# Hard Drive Upgrade



## F1Fan (Oct 8, 2006)

New to this forum, just signed up with E*, sorry if previously posted. Is it possible to swap the internal hard drive on ViP622 with a bigger one? D*'s HR-20 will take any SATA drive of any size to replace its internal drive. Just curious, 250GB won't go too far I think.


----------



## Rob Glasser (Feb 22, 2005)

No, you can not swap out the internal hard drive. However, DISH is working on support for adding a USB Hard Drive. This feature has not been released yet so it's unknown how exactly it is going to work but when it is released it should take care of your concern over the size of the internal drive. Also, I believe it's a 320GB HD in the 622, you get about 30 hours of HD recording with some space reserved for Video on Demand content.


----------



## F1Fan (Oct 8, 2006)

Thanks Rob. I hope the external will "add" the capacity, not to "replace," like HR20.


----------



## James Long (Apr 17, 2003)

All signs point to "add". I've heard it called "archive" more often than anything else.


----------



## voripteth (Oct 25, 2005)

Unfortunately the "archive" functionality that I've heard is where you copy a program from your DVR to the external drive and if you want to watch that program you have to copy it back before you can do so.

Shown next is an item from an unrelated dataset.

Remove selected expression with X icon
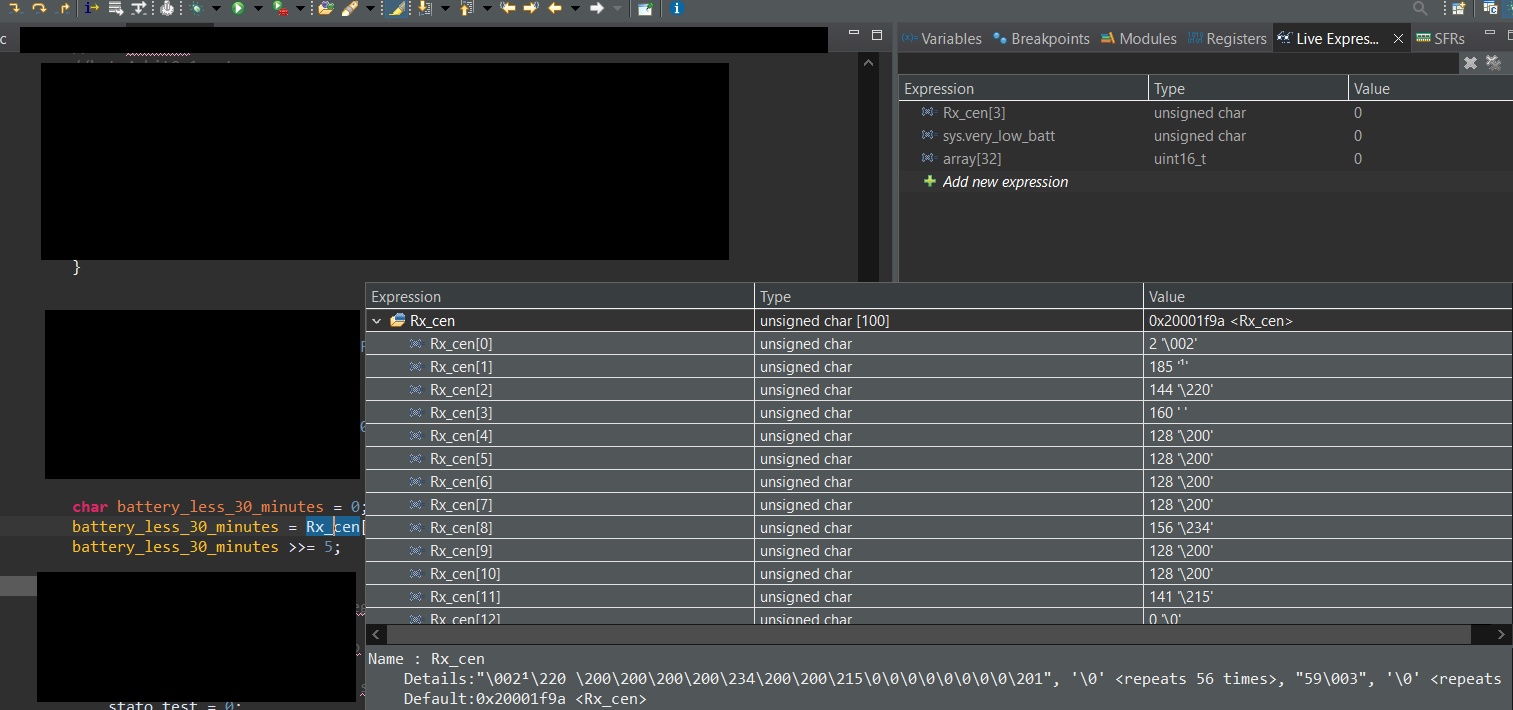Screen dimensions: 1513x710 pos(1470,62)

With a USB 2.0 interface being fast enough, my preferred connection would be to treat the external drive as an extention of the current drive. The 622 would automatically use the external drive for both recording and playback without any special user intervention. (Well, I can dream can't I?)


----------



## James Long (Apr 17, 2003)

As demonstrated at the trade shows it could play from the external hard drive.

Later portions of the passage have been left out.